Témoignage de Ziad MEDOUKH, poète palestinien, qui lance un nouveau cri d’alarme : Après 32 mois, une population effrayée sans perspectives à Gaza la dévastée
Nous sommes début mai 2026, 32 mois d’agression, 7 mois d’un cessez-le-feu fragile et sans cesse violé. 7 mois pendant lesquels les médias et les dirigeants du monde parlent moins de Gaza où la situation a encore empiré depuis le début de la guerre contre le Liban et l’Iran. Gaza se sent abandonnée, oubliée par le reste du monde.
Le sentiment d’impuissance est un sentiment terrible. On ne peut rien faire, on n’a aucune perspective. Le cessez-le feu n’est pas respecté, il y a chaque jour des bombardements certes moins intensifs, qui ont fait 830 morts et 2400 blessés palestiniens jusqu’à présent, la ligne jaune imposée par l’occupation avance chaque jour, l’armée contrôle aujourd’hui 61% de la surface de la bande de Gaza.

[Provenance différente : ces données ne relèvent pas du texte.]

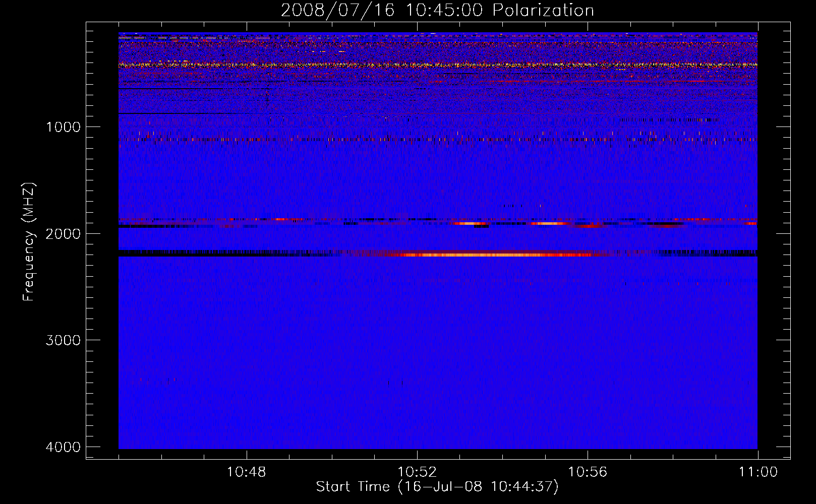Click the black band left of the bright streak
This screenshot has height=504, width=816.
[x=227, y=253]
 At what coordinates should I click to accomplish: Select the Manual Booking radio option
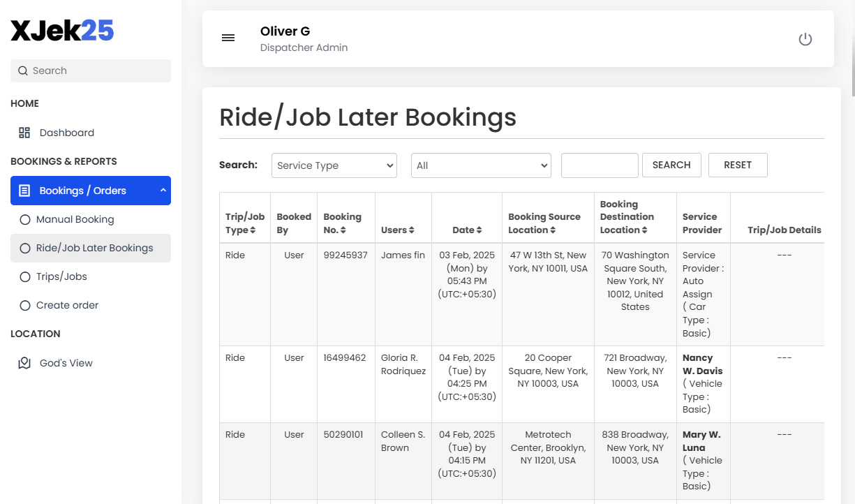[x=25, y=219]
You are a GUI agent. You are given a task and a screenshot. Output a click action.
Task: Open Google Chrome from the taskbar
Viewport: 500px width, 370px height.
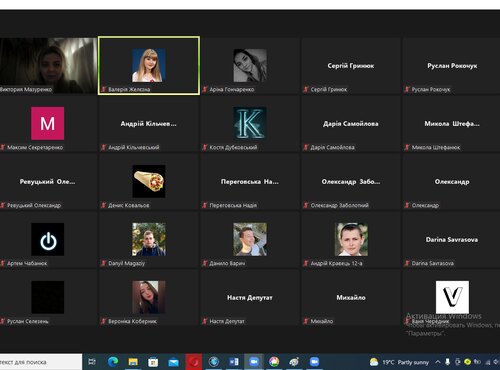(274, 362)
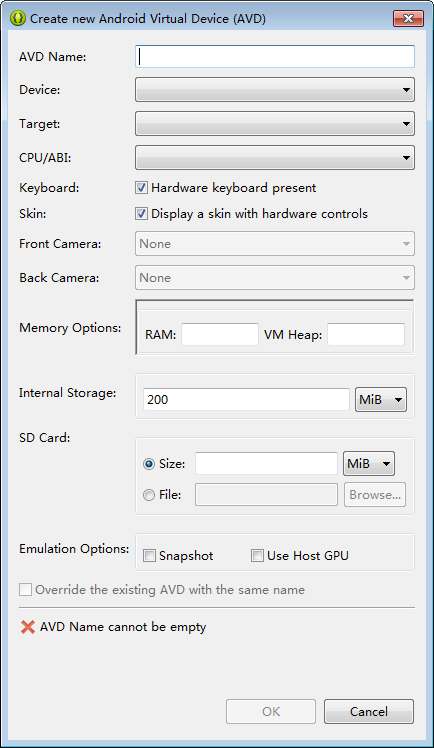Viewport: 434px width, 748px height.
Task: Click the red error X icon
Action: (x=28, y=627)
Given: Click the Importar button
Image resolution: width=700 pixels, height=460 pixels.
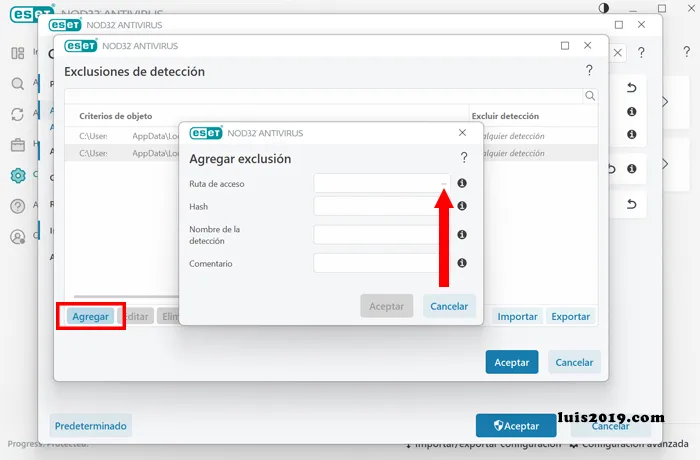Looking at the screenshot, I should point(517,316).
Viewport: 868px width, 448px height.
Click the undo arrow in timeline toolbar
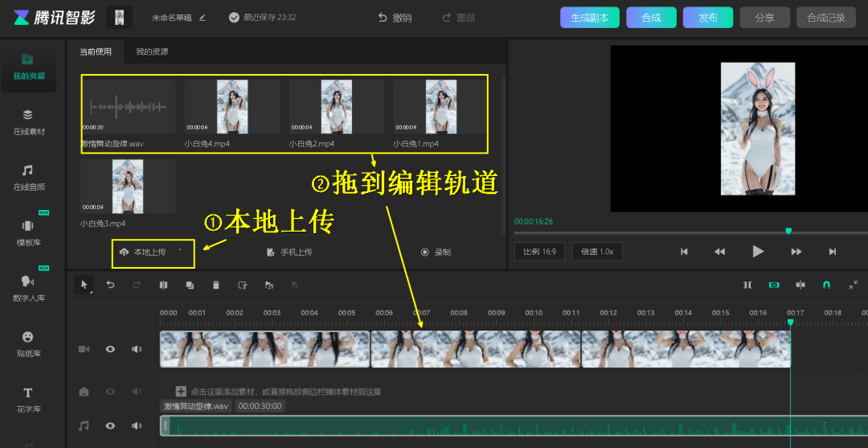point(111,285)
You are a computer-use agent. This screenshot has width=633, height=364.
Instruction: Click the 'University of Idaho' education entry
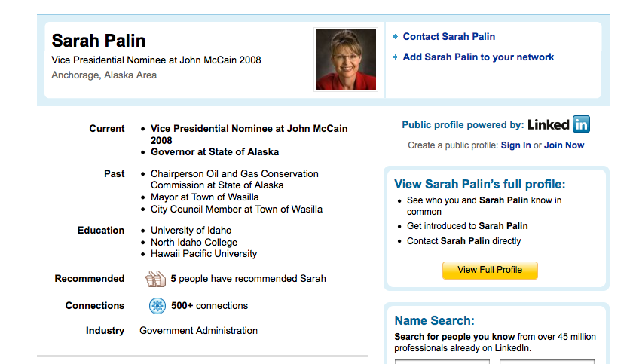coord(191,231)
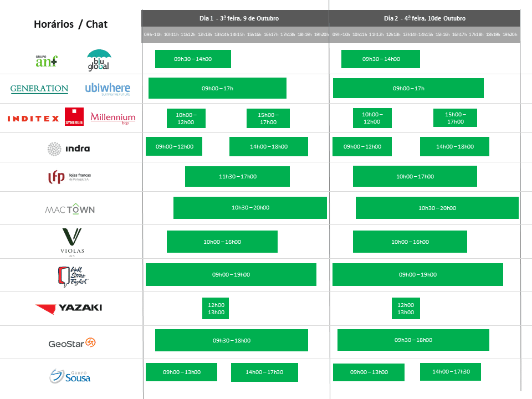Select the Blu Global umbrella logo
This screenshot has width=532, height=399.
tap(99, 60)
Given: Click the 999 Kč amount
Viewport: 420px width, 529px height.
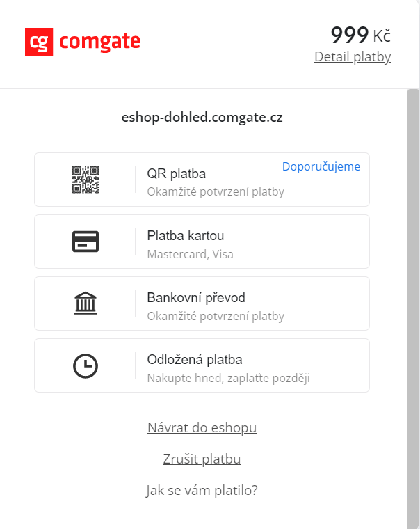Looking at the screenshot, I should (x=360, y=35).
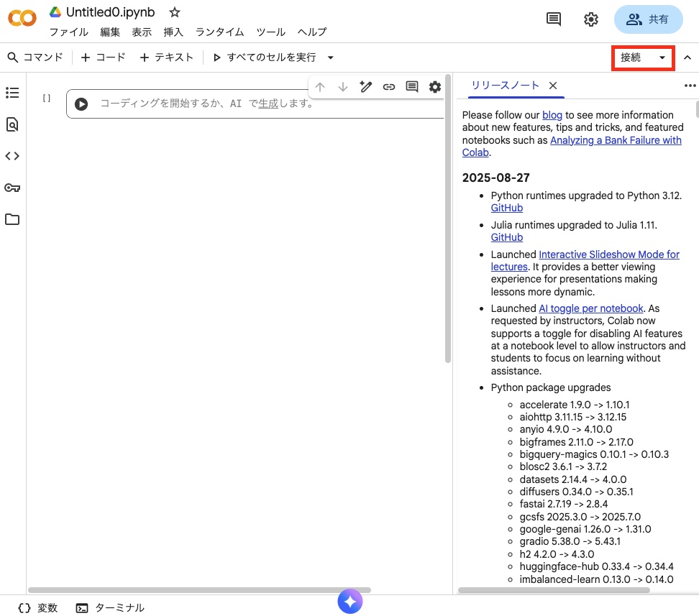Open the ランタイム menu
The width and height of the screenshot is (699, 616).
tap(219, 32)
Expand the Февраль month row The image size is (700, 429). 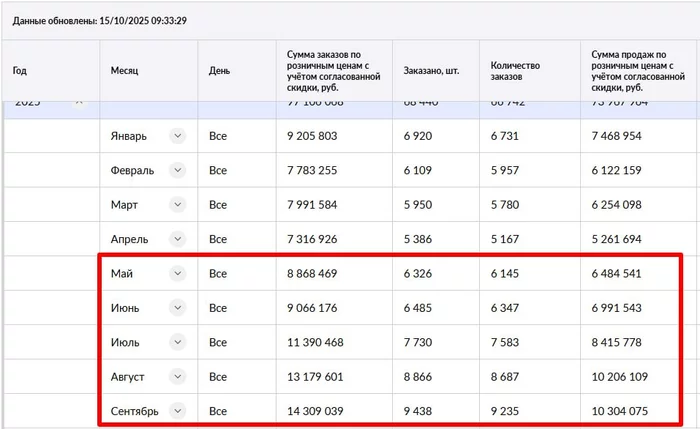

130-140 camions entrent chaque jour par les passages contrôlés par l’occupation. Le problème est que ces camions transportent des bonbons, des biscuits, des chocolats, des boissons gazeuses dont on n’a pas besoin. Par contre, nous manquons de pain, de farine, d’œufs, de fruits, de légumes, de poulet, d’eau potable, de chaises et de tables pour les centres éducatifs et les tentes éducatives, de beaucoup de matériels nécessaires. Les matériaux de reconstruction n’entrent pas non plus.
Dans les centres médicaux, il n’y a plus de médicaments. Les malades d’hypertension, de diabète, et d’autres maladies chroniques ne peuvent pas être soignées.
Pour la journée mondiale du travail du Premier mai, le ministère palestinien du travail a indiqué que le taux de chômage en Cisjordanie occupée dépasse les 65 %, et dans la bande de Gaza les 92 %, les revenus sont en baisse constante, et que les conditions de travail sont terribles dans tous les territoires palestiniens occupés, colonisés et morcelés.
L’hiver ne veut pas quitter Gaza, nous sommes au mois de mai, mais on a peu de soleil actuellement, deux heures de soleil le matin, l’après-midi, il fait frais et le soir, il fait très froid, et c’est malheureux pour les déplacés dans les camps qui vivent sous des tentes qui ne sont pas solides, et aussi pour les toits qui possèdent des panneaux solaires, car ils n’ont pas assez d’électricité à cause de cette pénurie et ils ne peuvent pas faire monter l’eau dans leurs foyers.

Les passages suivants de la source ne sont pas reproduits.